## Extracted data
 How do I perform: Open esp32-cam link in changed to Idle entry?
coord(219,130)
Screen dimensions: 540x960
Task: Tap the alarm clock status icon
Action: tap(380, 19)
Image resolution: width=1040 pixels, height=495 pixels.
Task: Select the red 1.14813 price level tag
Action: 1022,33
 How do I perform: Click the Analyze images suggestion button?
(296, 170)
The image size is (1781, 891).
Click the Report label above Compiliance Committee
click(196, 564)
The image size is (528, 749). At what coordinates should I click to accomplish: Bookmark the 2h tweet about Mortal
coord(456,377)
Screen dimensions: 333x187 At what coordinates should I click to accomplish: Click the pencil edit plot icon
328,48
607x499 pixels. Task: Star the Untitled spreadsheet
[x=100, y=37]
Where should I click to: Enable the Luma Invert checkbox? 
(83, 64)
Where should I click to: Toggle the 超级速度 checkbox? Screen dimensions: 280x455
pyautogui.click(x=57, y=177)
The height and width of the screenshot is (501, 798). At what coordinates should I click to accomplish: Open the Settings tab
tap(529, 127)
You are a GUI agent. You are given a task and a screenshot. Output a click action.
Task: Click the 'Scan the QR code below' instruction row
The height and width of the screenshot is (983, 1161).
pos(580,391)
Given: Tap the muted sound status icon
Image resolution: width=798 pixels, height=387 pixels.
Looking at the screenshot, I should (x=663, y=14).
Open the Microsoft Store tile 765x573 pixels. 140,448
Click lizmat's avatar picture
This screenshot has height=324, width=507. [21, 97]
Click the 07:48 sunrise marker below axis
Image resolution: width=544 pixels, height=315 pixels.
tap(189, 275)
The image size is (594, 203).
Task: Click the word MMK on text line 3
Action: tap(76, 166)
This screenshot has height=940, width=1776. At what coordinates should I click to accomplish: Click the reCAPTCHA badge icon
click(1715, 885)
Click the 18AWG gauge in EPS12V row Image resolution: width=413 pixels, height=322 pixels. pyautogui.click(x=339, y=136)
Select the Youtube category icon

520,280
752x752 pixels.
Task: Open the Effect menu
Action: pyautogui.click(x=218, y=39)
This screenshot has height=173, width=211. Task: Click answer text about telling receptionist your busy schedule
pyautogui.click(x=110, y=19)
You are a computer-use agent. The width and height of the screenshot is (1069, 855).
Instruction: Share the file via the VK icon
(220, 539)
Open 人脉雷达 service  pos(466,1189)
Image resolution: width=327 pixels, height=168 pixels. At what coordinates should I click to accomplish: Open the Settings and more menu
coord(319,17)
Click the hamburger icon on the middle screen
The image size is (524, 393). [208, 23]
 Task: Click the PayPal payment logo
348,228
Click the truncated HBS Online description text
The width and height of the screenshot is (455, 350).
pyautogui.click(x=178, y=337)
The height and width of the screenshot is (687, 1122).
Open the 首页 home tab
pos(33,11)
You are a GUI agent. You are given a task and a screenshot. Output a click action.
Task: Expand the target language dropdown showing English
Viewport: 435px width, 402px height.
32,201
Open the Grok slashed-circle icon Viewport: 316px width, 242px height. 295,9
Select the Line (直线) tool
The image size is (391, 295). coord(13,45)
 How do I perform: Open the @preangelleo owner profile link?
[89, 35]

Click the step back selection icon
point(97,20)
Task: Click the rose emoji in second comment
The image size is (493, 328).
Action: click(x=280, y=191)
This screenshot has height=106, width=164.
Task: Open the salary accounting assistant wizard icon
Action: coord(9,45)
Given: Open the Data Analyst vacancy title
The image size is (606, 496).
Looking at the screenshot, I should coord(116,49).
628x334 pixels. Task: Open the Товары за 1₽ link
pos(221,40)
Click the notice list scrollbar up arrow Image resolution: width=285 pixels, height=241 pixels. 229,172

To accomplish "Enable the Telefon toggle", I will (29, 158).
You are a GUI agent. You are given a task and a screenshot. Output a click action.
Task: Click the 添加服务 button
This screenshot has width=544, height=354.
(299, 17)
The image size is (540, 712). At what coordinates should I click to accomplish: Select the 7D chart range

## Assignment
Could the data above be returned exactly as it stands?

## Response to this task
 How do I perform: Open esp32-cam link in changed to Idle entry?
coord(219,130)
Screen dimensions: 540x960
Task: Tap the alarm clock status icon
Action: tap(380, 19)
Image resolution: width=1040 pixels, height=495 pixels.
Task: Select the red 1.14813 price level tag
Action: 1022,33
 How do I perform: Click the Analyze images suggestion button?
(296, 170)
The image size is (1781, 891).
Click the Report label above Compiliance Committee
click(196, 564)
The image size is (528, 749). At what coordinates should I click to accomplish: Bookmark the 2h tweet about Mortal
coord(456,377)
Screen dimensions: 333x187 At what coordinates should I click to accomplish: Click the pencil edit plot icon
328,48
607x499 pixels. Task: Star the Untitled spreadsheet
[x=100, y=37]
Where should I click to: Enable the Luma Invert checkbox? 
(83, 64)
Where should I click to: Toggle the 超级速度 checkbox? Screen dimensions: 280x455
pyautogui.click(x=57, y=177)
The height and width of the screenshot is (501, 798). At what coordinates should I click to accomplish: Open the Settings tab
tap(529, 127)
You are a GUI agent. You are given a task and a screenshot. Output a click action.
Task: Click the 'Scan the QR code below' instruction row
The height and width of the screenshot is (983, 1161).
pos(580,391)
Given: Tap the muted sound status icon
Image resolution: width=798 pixels, height=387 pixels.
Looking at the screenshot, I should (x=663, y=14).
Open the Microsoft Store tile 765x573 pixels. 140,448
Click lizmat's avatar picture
This screenshot has height=324, width=507. [21, 97]
Click the 07:48 sunrise marker below axis
Image resolution: width=544 pixels, height=315 pixels.
tap(189, 275)
The image size is (594, 203).
Task: Click the word MMK on text line 3
Action: tap(76, 166)
This screenshot has height=940, width=1776. At what coordinates should I click to accomplish: Click the reCAPTCHA badge icon
click(1715, 885)
Click the 18AWG gauge in EPS12V row Image resolution: width=413 pixels, height=322 pixels. pyautogui.click(x=339, y=136)
Select the Youtube category icon

520,280
752x752 pixels.
Task: Open the Effect menu
Action: pyautogui.click(x=218, y=39)
This screenshot has height=173, width=211. Task: Click answer text about telling receptionist your busy schedule
pyautogui.click(x=110, y=19)
You are a computer-use agent. The width and height of the screenshot is (1069, 855).
Instruction: Share the file via the VK icon
(220, 539)
Open 人脉雷达 service  pos(466,1189)
Image resolution: width=327 pixels, height=168 pixels. At what coordinates should I click to accomplish: Open the Settings and more menu
coord(319,17)
Click the hamburger icon on the middle screen
The image size is (524, 393). [208, 23]
 Task: Click the PayPal payment logo
348,228
Click the truncated HBS Online description text
The width and height of the screenshot is (455, 350).
pyautogui.click(x=178, y=337)
The height and width of the screenshot is (687, 1122).
Open the 首页 home tab
pos(33,11)
You are a GUI agent. You are given a task and a screenshot. Output a click action.
Task: Expand the target language dropdown showing English
Viewport: 435px width, 402px height.
32,201
Open the Grok slashed-circle icon Viewport: 316px width, 242px height. 295,9
Select the Line (直线) tool
The image size is (391, 295). coord(13,45)
 How do I perform: Open the @preangelleo owner profile link?
[89, 35]

Click the step back selection icon
point(97,20)
Task: Click the rose emoji in second comment
The image size is (493, 328).
Action: click(x=280, y=191)
This screenshot has height=106, width=164.
Task: Open the salary accounting assistant wizard icon
Action: coord(9,45)
Given: Open the Data Analyst vacancy title
The image size is (606, 496).
Looking at the screenshot, I should coord(116,49).
628x334 pixels. Task: Open the Товары за 1₽ link
pos(221,40)
Click the notice list scrollbar up arrow Image resolution: width=285 pixels, height=241 pixels. 229,172

To accomplish "Enable the Telefon toggle", I will (29, 158).
You are a GUI agent. You are given a task and a screenshot. Output a click action.
Task: Click the 添加服务 button
This screenshot has width=544, height=354.
(299, 17)
The image size is (540, 712). At what coordinates should I click to accomplish: Select the 7D chart range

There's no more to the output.